**Langkah yang Diperlukan:**
1. Menurut teks tentang harga beras, mengapa petani berusaha menjual beras dengan harga tinggi?
2. Kembalikan bagian teks tentang harga beras dari "Kepala Badan Pangan" sampai "maupun retail modern." tanpa perubahan apa pun.
3. Jawab pertanyaan berikut berdasarkan teks tentang harga beras.
(a) Berapa harga beras per kg pada akhir Februari 2024?
(b) Mulai tanggal berapa pemerintah menaikkan Harga Eceran Tertinggi beras?
(c) Untuk jenis beras apa saja relaksasi itu berlaku?

**Kutipan Teks:**
* * * * * * * * *

''TETEP TAK TUKU''
Ada satu postingan di WA group yang cukup menggelitik, ''tetep tak tuku'', karena cocok dengan kondisi saat ini, di mana harga beras merangkak naik. Bahkan disebutkan berada di harga tertinggi sepanjang masa, ''Harga beras di Indonesia mengalami kenaikan yang signifikan dalam beberapa waktu terakhir. Bahkan, kenaikan harga beras mencapai Rp18.000 per Kg pada akhir bulan Februari 2024 menjadi rekor tertinggi sepanjang sejarah perberasan di tanah air.27 Apr 2024''
Selain itu, setelah pihak terkait telah berusaha keras untuk mengendalikan harga., ternyata harga beras belum juga turun seperti diharapkan, maka terjadi mekanisme pasar, diimana tingginya permintaan tidak diimbangi dengan suplai, hal tersebut antara lain disebabkan biaya untuk proses tanam padi juga makin meningkat, sehingga petani berusaha menjual dengan harga tinggi. Memperhatikan situasi tersebut, akhirnya pemerintah telah menyetujui kenaikan harga beras, disebutkan bahwa ''Pemerintah menaikkan Harga Eceran Tertinggi beras di seluruh Indonesia per 1 Juni 2024. (CNN Indonesia)
Kepala Badan Pangan Nasional (Bapanas) Arief Prasetyo Adi mengatakan relaksasi ini berlaku untuk beras premium dan medium. Kenaikan harga berdampak terhadap penjualan beras di pasar tradisional maupun retail modern.

* * * * * * * * *

**Catatan Data:**
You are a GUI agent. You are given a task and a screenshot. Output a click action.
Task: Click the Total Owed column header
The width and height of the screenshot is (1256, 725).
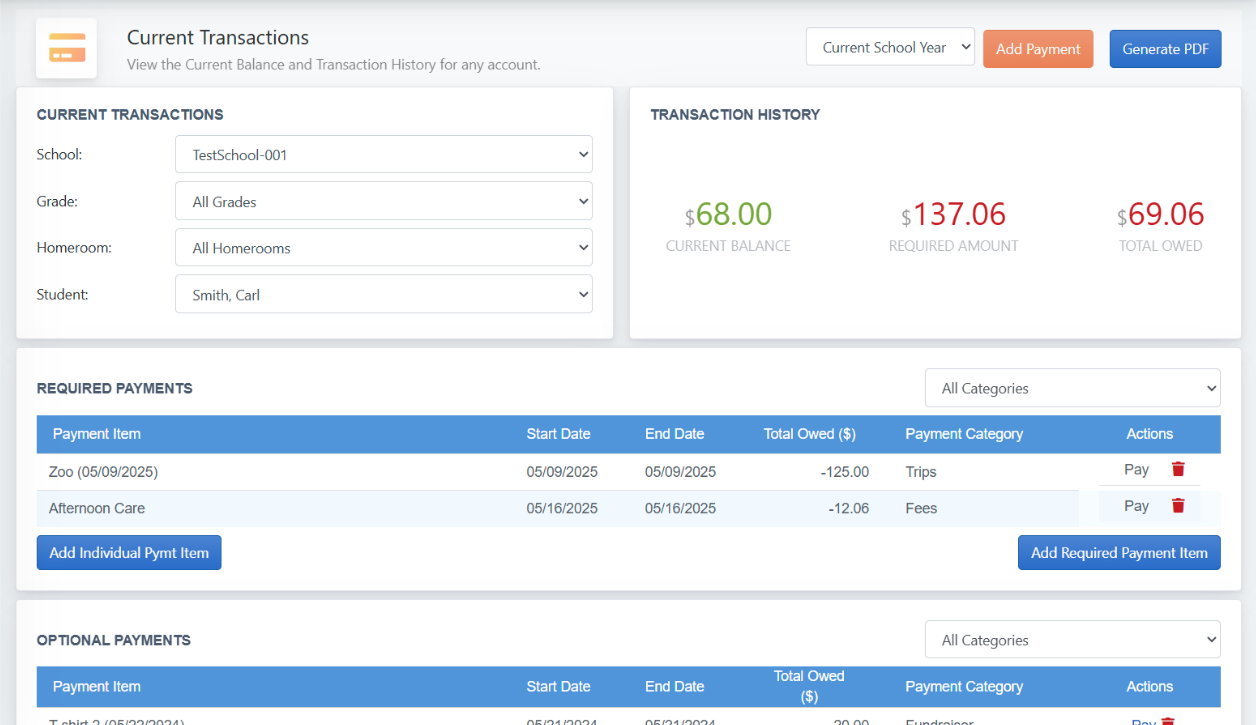click(809, 434)
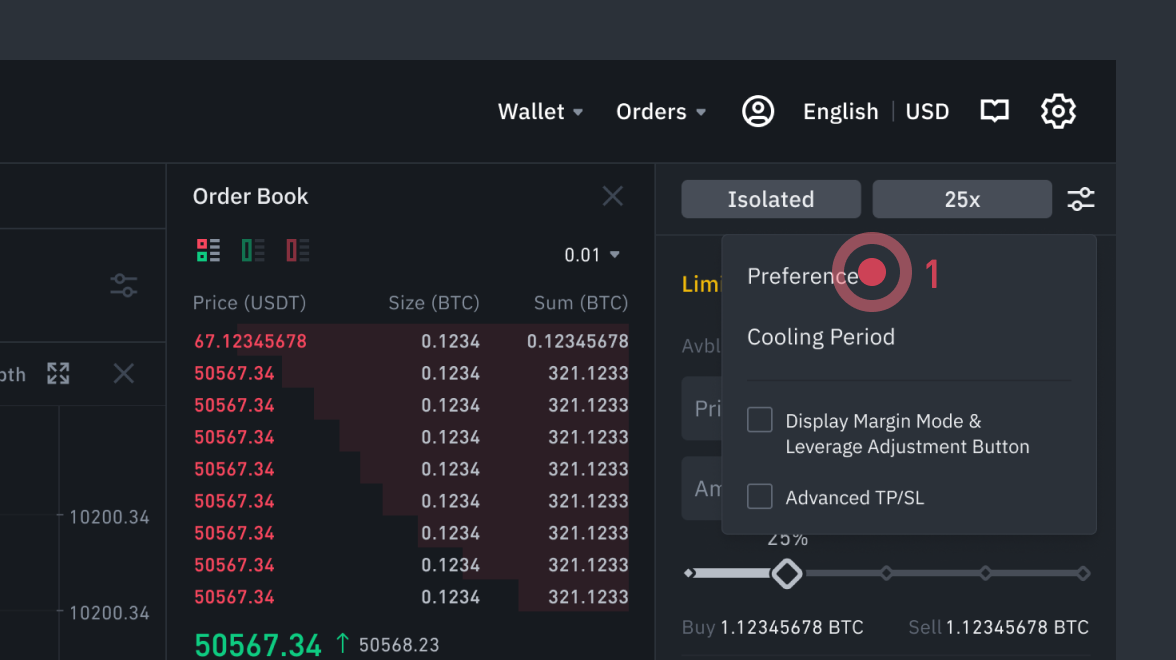This screenshot has width=1176, height=660.
Task: Click the 25% slider handle
Action: [x=787, y=574]
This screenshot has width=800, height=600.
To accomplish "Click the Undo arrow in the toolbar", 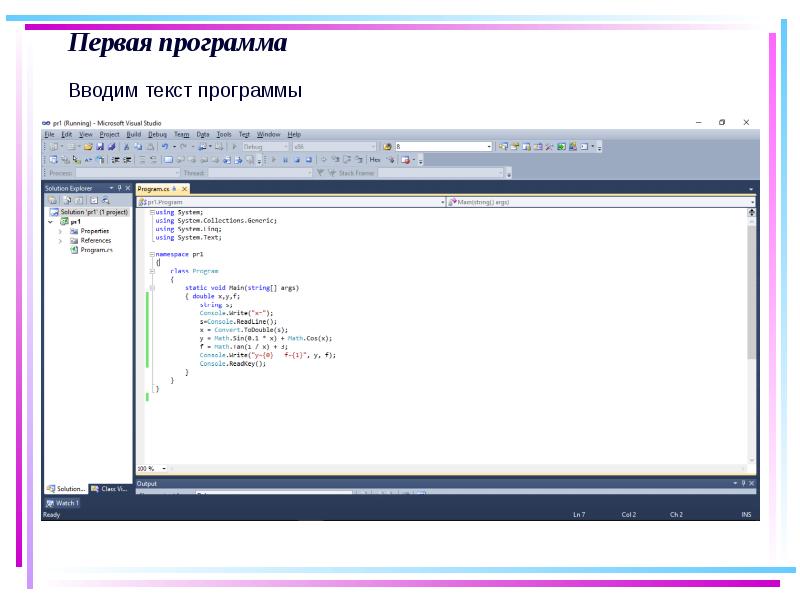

* * * * * * * * *

**Jawaban Berurutan:**
1. Petani berusaha menjual dengan harga tinggi karena biaya untuk proses tanam padi makin meningkat.

2.
Kepala Badan Pangan Nasional (Bapanas) Arief Prasetyo Adi mengatakan relaksasi ini berlaku untuk beras premium dan medium. Kenaikan harga berdampak terhadap penjualan beras di pasar tradisional maupun retail modern.

3.
(a) Rp18.000 per kg.
(b) 1 Juni 2024.
(c) Beras premium dan medium.